Species-Specific Structural and Functional Divergence of α-Crystallins: Zebrafish αBa- and Rodent αAins-Crystallin Encode Activated Chaperones

In addition to contributing to lens optical properties, the alpha-crystallins are small heat shock proteins that possess chaperone activity and are predicted to bind and sequester destabilized proteins to delay cataract formation. The current model of a-crystallin chaperone mechanism envisions a transition from the native oligomer to an activated form that has higher affinity to non-native states of the substrate. Previous studies have suggested that this oligomeric plasticity is encoded in the primary sequence and controls access to high affinity binding sites within the N-terminal domain.
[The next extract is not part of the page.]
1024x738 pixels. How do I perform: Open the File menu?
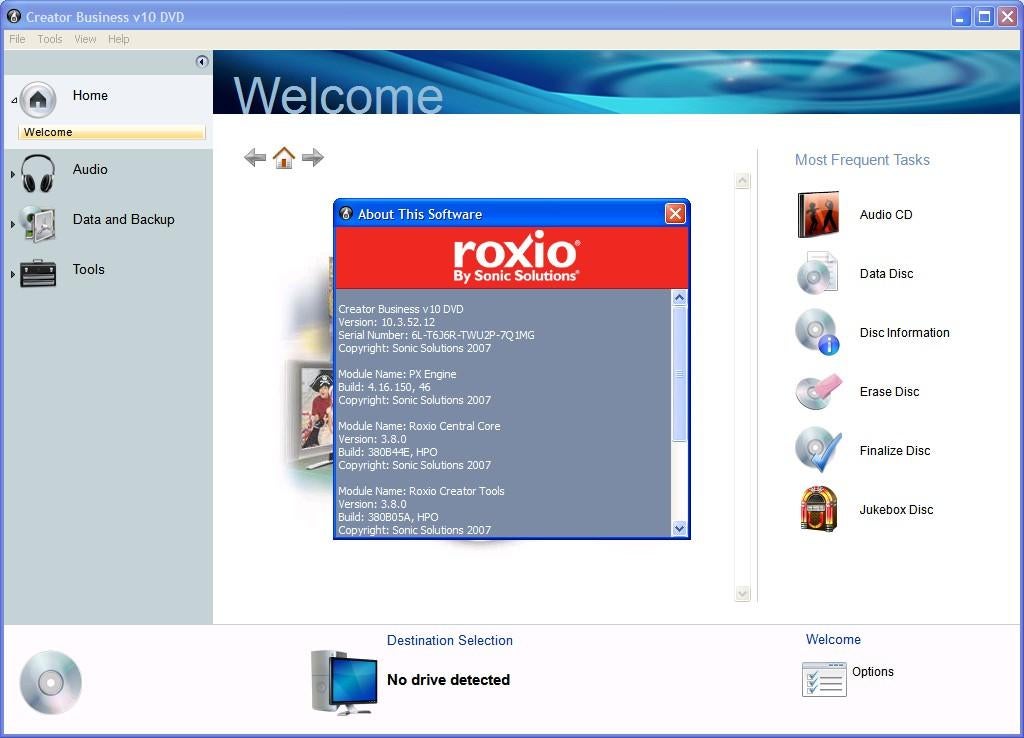coord(16,39)
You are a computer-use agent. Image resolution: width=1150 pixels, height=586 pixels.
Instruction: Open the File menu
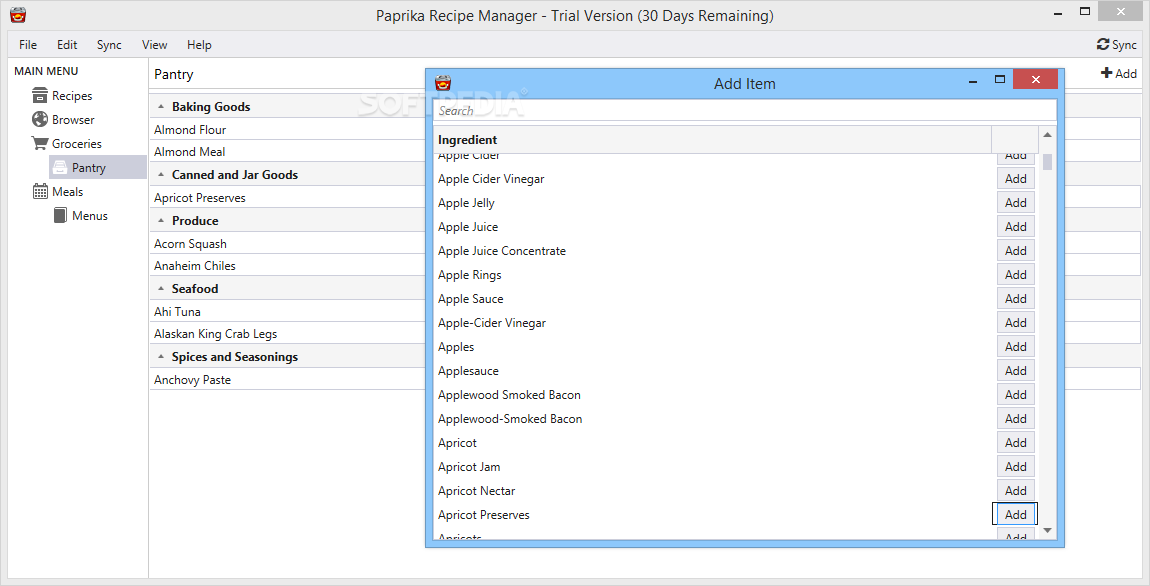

Here, we further examined the role of sequence variation in the context of species-specific a-crystallins from rat and zebrafish. Alternative splicing of the alpha A gene in rodents produces alpha A(ins), which is distinguished by a longer N-terminal domain. The zebrafish genome includes duplicate alpha B-crystallin genes, alpha Ba and alpha Bb, which display divergent primary sequence and tissue expression patterns. Equilibrium binding experiments were employed to quantitatively define chaperone interactions with a destabilized model substrate, T4 lysozyme. In combination with multiangle light scattering, we show that rat ales and zebrafish alpha-crystallins display distinct global structural properties and chaperone activities. Notably, we find that alpha A(ins) and alpha Ba demonstrate substantially enhanced chaperone function relative to other alpha-crystallins, binding the same substrate more than 2 orders of magnitude higher affinity and mimicking the activity of fully activated mammalian small heat shock proteins. These results emphasize the role of sequence divergence as an evolutionary strategy to tune chaperone function to the requirements of the tissues and organisms in which they are expressed.